Synthetic Data Generation with Large Language Models for Text Classification: Potential and Limitations

TL;DR

The paper investigates the viability of using large language models to generate synthetic data for text classification and systematically analyzes how task subjectivity moderates effectiveness. It compares zero-shot and few-shot synthetic data generation using GPT-3.5-Turbo across ten diverse tasks, training BERT/RoBERTa classifiers, and evaluating with Macro-F1 and accuracy. Key findings show that real data surpass synthetic data, but few-shot guidance improves synthetic data effectiveness, with small gains on low-subjectivity tasks and substantial drops on highly subjective ones; instance-level subjectivity further amplifies these effects.
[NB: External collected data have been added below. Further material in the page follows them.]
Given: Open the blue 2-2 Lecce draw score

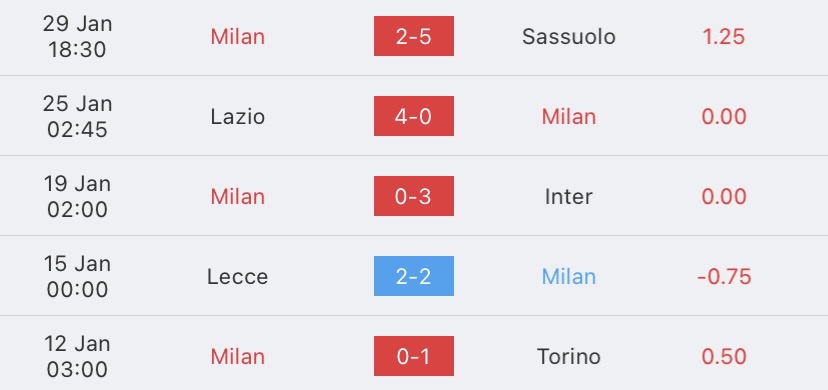Looking at the screenshot, I should (413, 276).
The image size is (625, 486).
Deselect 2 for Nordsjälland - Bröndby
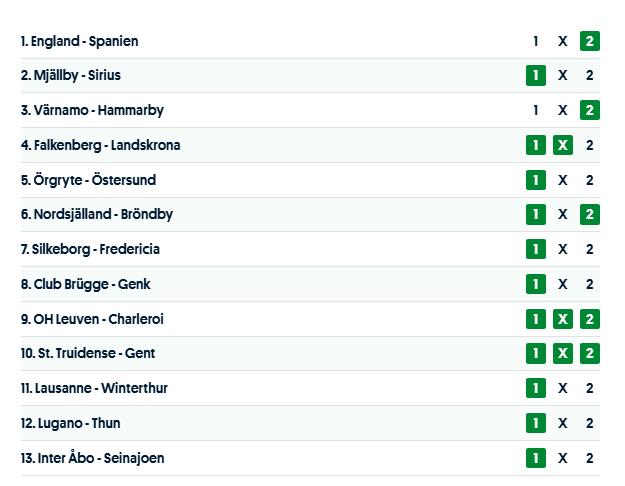pos(590,214)
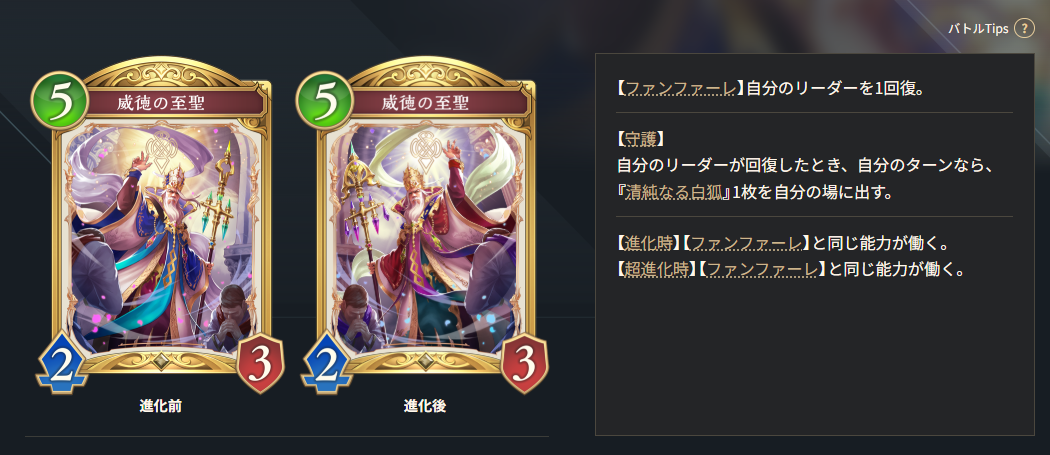Click the green cost 5 orb on 進化前 card
This screenshot has height=455, width=1050.
pyautogui.click(x=60, y=100)
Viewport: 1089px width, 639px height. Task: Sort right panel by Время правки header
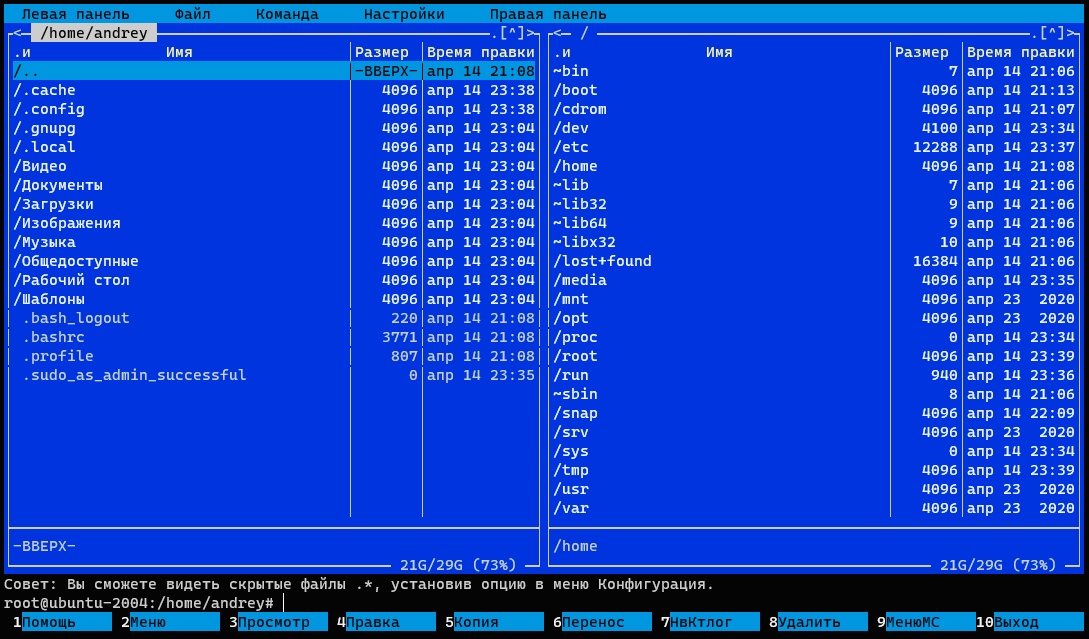[1020, 52]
The study highlights the importance of data diversity and prompts future work on improving synthetic data through human-in-the-loop methods and broader LLM exploration, with implications for practitioners deciding whether to rely on synthetic data for new classification tasks.

Abstract

The collection and curation of high-quality training data is crucial for developing text classification models with superior performance, but it is often associated with significant costs and time investment. Researchers have recently explored using large language models (LLMs) to generate synthetic datasets as an alternative approach. However, the effectiveness of the LLM-generated synthetic data in supporting model training is inconsistent across different classification tasks. To better understand factors that moderate the effectiveness of the LLM-generated synthetic data, in this study, we look into how the performance of models trained on these synthetic data may vary with the subjectivity of classification. Our results indicate that subjectivity, at both the task level and instance level, is negatively associated with the performance of the model trained on synthetic data. We conclude by discussing the implications of our work on the potential and limitations of leveraging LLM for synthetic data generation.

Figures (5)

• Figure 1: Comparing the diversity of the real-world data and the synthetic data.
• Figure 2: Changes in the accuracy of the BERT model trained on zero-shot synthetic data as the instance-level annotation agreement threshold varies. The solid blue line in each plot is the linear regression fitted on the data, and the $R$-squared score quantifies the goodness of fit. The Spearman's $\rho$ assesses the strength of rank correlation between the instance-level agreement threshold and the model accuracy for each task. Higher values for both $R$-squared and Spearman's $\rho$, ideally close to $1$, indicate a stronger monotonic relationship between the instance-level subjectivity and the model accuracy.
• Figure B.1: The training curves for classification models trained with the real-world data, the zero-shot synthetic data, and the few-shot synthetic data.
• Figure B.2: Average top 5 cosine similarity between the real and synthetic data
• Figure C.1: Changes in the accuracy of the BERT model trained on real-world data as the instance-level annotation agreement threshold varies. The solid blue line in each plot is the linear regression fitted on the data, and the $R$-squared score quantifies the goodness of fit. The Spearman's $\rho$ assesses the strength of rank correlation between the instance-level agreement threshold and the model accuracy for each task. Higher values for both $R$-squared and Spearman's $\rho$, ideally close to $1$, indicate a stronger monotonic relationship between the instance-level subjectivity and the model accuracy.